ASPECTOS MESSIÂNICOS DE JOSÉ


Gênesis 50.18-21

I. Tempo Histórico do Personagem

O período mais provável para José é o tempo da dinastia dos faraós hicsos, cerca da 1720-1570 a.C.

Estes "soberanos de terras estrangeiras" (é o que significa em egípcio o nome hicsos), eram de origem semita. Obtiveram proeminência no Baixo Egito e depois, talvez por um repentino golpe de estado, conquistaram o trono egípcio, formando as dinastias XV e XVI dos hicsos que durou mais ou menos 150 anos, quando foram expulsos pelos reis tebanos. Esta é a razão porque nos tempos de Moisés "se levantou novo rei sobre o Egito, que não conhecera a José" (Ex 1.8).

Os faraós de origem semita assumiram a posição completa e o estilo da realeza tradicional egípcia. A princípio os hicsos empregaram na administração do governo oficiais egípcios do regime antigo. Porém, conforme o tempo foi passando, oficiais semitas naturalizados egípcios foram nomeados para altos postos administrativos. É neste contexto que José se encaixa perfeitamente. Tal como tantos outros, José foi um escravo semita a serviço de uma família egípcia importante: a família de Potifar, comandante da guarda.

A corte real mostrava-se minuciosamente egípcia em questões de etiqueta (cf Gn 41.14; 43.32) e, no entanto, o semita José foi imediatamente nomeado para um alto ofício. A mistura peculiar e imediata de elementos egípcios e semitas, espalhadas na narrativa de José, adaptam-se perfeitamente ao período dos hicsos. Além do mais, somente entre os conquistadores hicsos um asiático teria possibilidade de se elevar ao mais alto posto do Estado (cf Gn 46.34).


III. Estrutura do Contexto

1. Contexto Remoto: A Infância de José

O que está acontecendo em Gênesis 50.18-21? Por que os irmãos de José se aproximaram dele com tanto medo, implorando por suas vidas e suplicando que fossem seus escravos?

A chave para uma compreensão adequada do ocorrido em Gênesis 50.18-21 está, a priori, no relato da infância de José em Gênesis 37.

O amor de Jacó pelo filho de sua velhice despertou inveja e aborrecimento nos demais, a ponto de não poderem mais "falar com ele (José) pacificamente" (v4). O relacionamento entre os irmãos ficou mais complicado ainda quando Jacó resolveu demonstrar sua predileção por José ao fazer-lhe "uma túnica talar de mangas compridas". A túnica(1.) do caçula de Jacó era ostentosa (2.) ("de várias cores", cf VRC) e provocante.

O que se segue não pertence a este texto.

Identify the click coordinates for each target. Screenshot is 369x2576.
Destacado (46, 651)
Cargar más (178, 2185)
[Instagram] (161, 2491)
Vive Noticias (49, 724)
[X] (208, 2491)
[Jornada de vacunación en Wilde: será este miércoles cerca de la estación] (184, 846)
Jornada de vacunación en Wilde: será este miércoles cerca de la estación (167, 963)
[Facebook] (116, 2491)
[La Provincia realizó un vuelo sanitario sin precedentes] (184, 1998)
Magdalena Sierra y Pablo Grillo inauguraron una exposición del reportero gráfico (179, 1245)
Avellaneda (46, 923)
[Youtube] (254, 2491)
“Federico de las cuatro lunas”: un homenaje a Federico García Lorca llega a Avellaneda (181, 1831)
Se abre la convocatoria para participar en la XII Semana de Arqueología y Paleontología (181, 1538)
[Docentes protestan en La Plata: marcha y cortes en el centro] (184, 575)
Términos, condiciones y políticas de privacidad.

Os sonhos reais de José estavam associados à roupa que ganhara (Gn 37.3,7,9); portanto, a destruição da túnica pelos seus irmãos representava o fim do sonhador e de sua realeza (Gn 37.31-33).

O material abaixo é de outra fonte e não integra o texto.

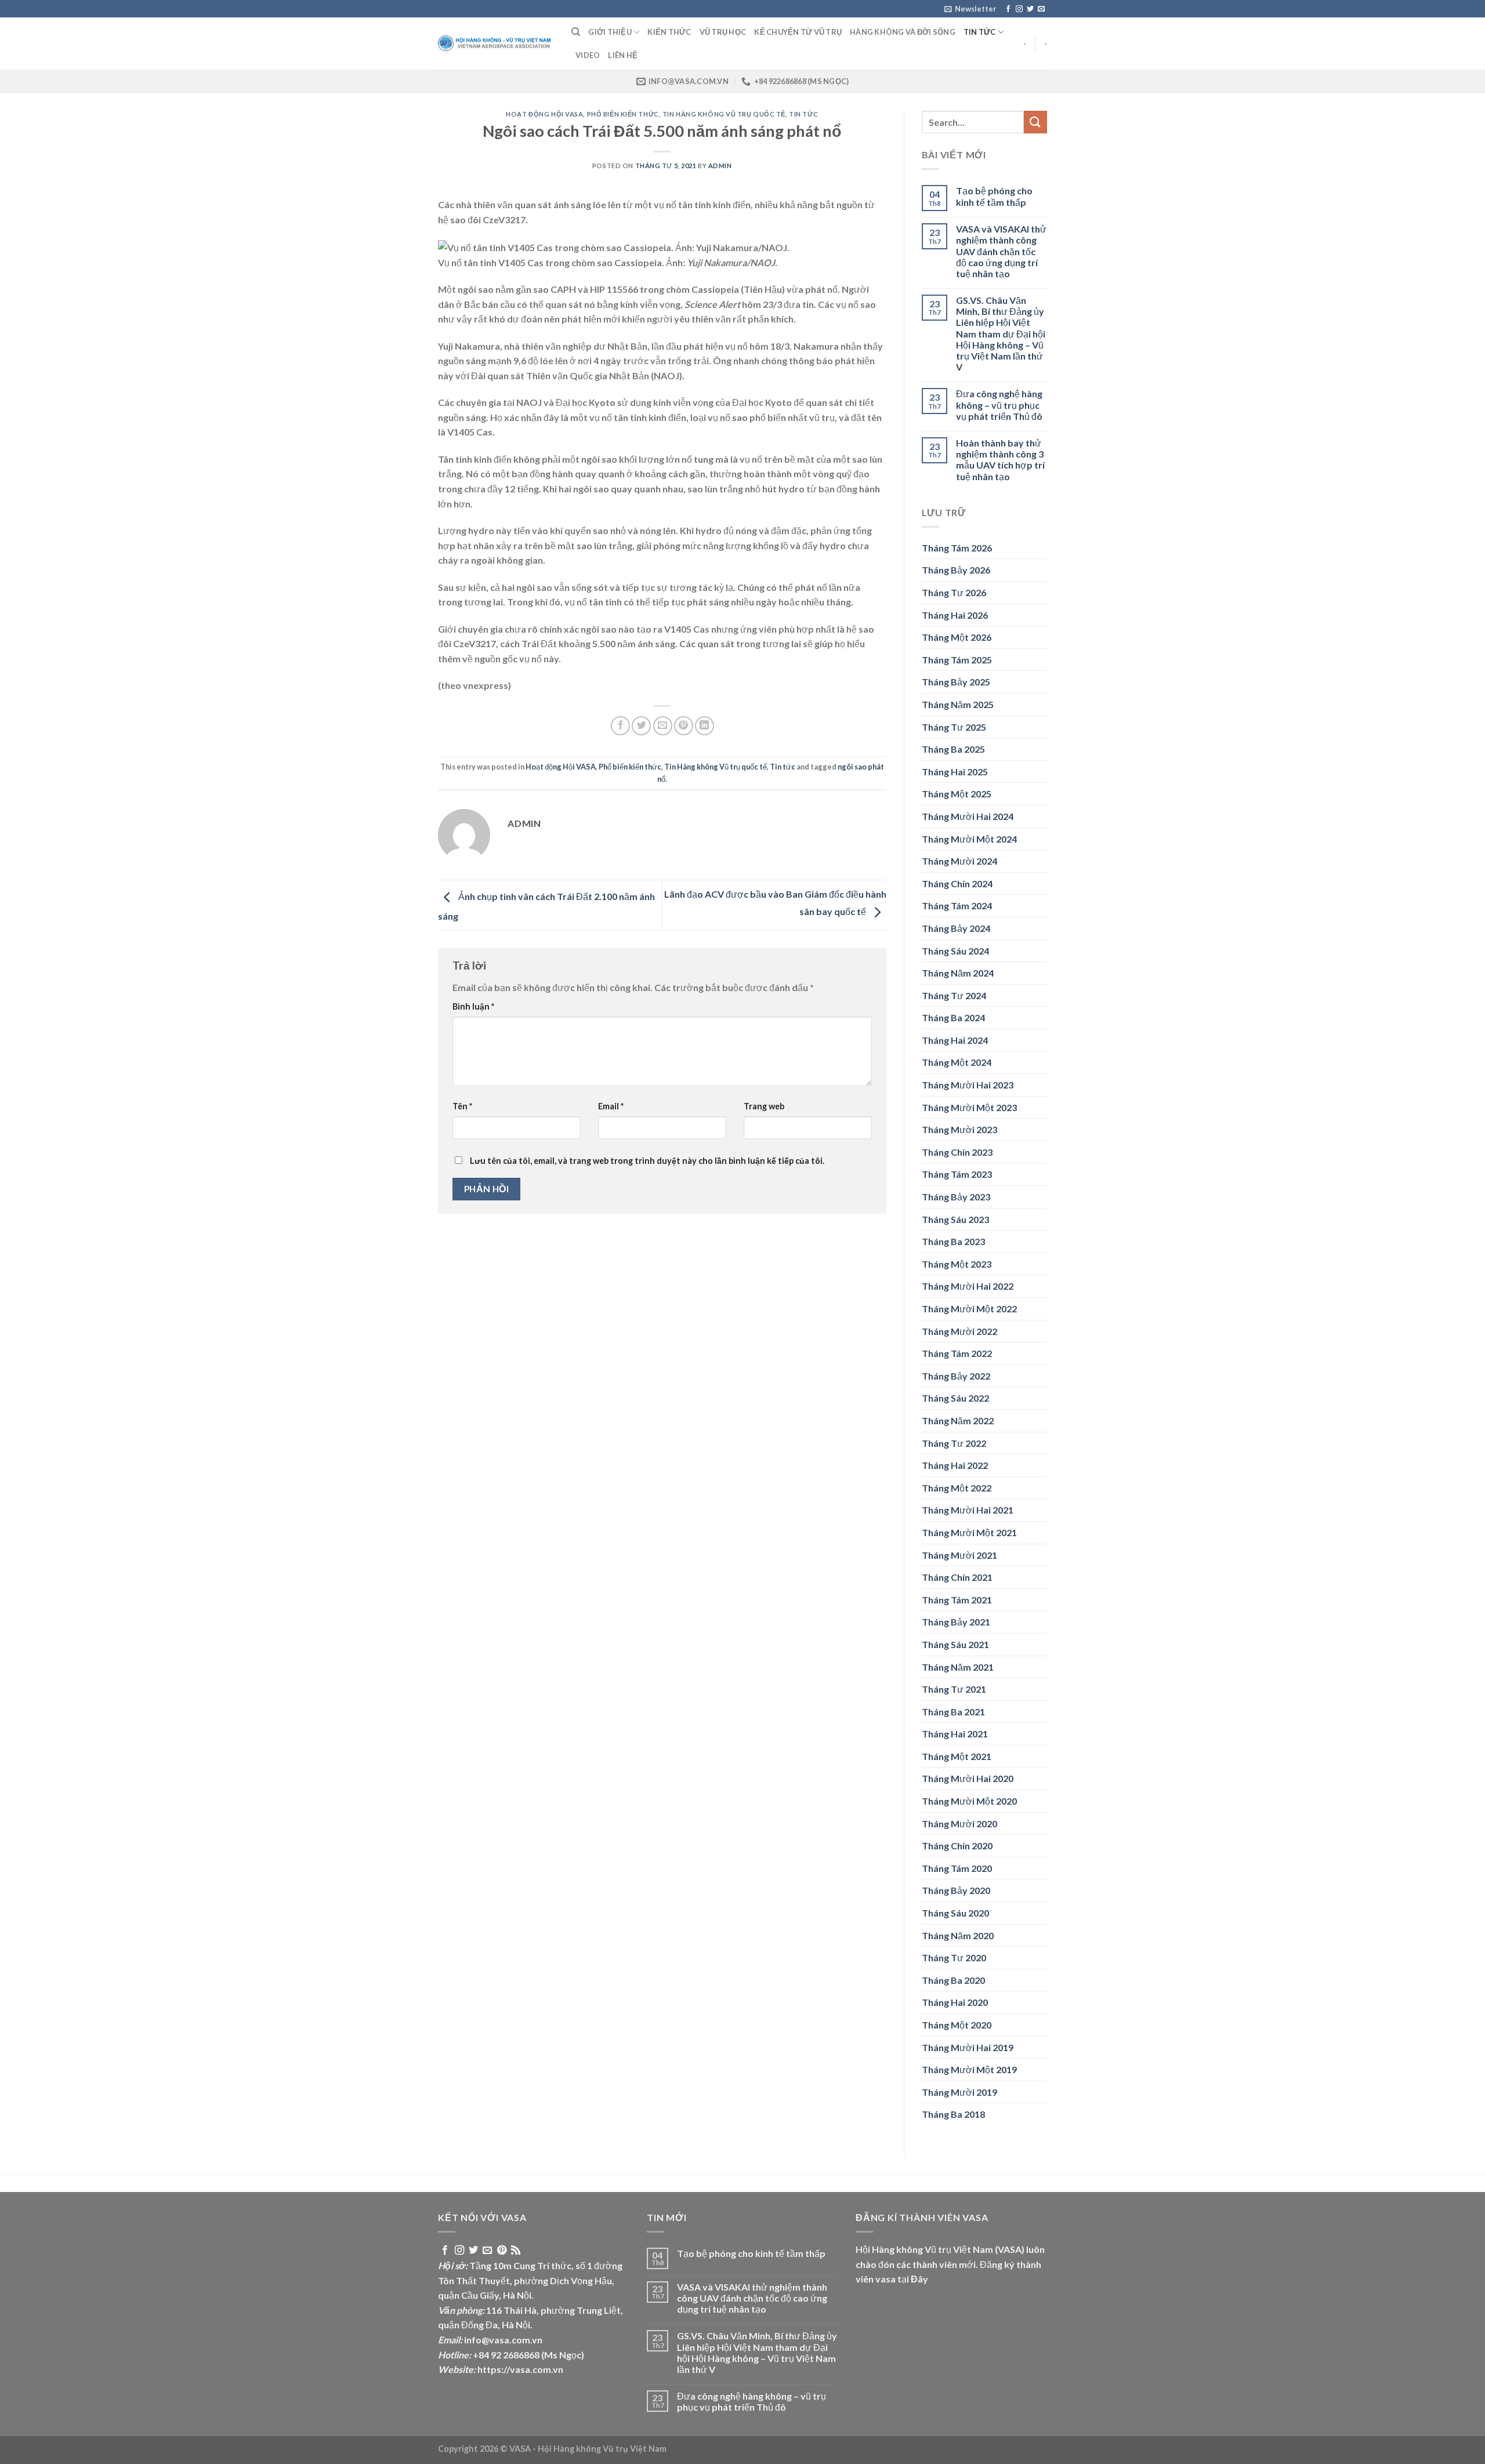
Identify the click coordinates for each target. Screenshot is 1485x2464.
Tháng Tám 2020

O que Jacó pretendia exatamente com este tipo de presente é difícil saber. Não podia dar os plenos direitos de primogenitura a José, pois esses Jacó concederia a Judá (cf Gn 49.8-12). É possível que alguma explicação possa ser encontrada no fato de que José era o primeiro filho de sua esposa favorita, Raquel. No desfecho final da história de José sabemos que, pela vontade divina, Jacó antecipara, embora inconscientemente, a posição elevada que seu filho teria futuramente no Egito.

Mais tarde, agora conscientemente, reconhecendo a realeza de José o proclamaria "príncipe" entre seus irmãos (Gn 49.26). A ordem no acontecimento dos fatos é progressiva. Jacó amava mais a José. Jacó demonstrou seu amor pelo filho predileto dando-lhe uma túnica real (Gn 37.3). Em seguida José tem dois sonhos reais (vv5-9). Parece que tudo, naquela ocasião, contribuía para o aumento da inveja de seus irmãos (v11a), fato ignorado por José.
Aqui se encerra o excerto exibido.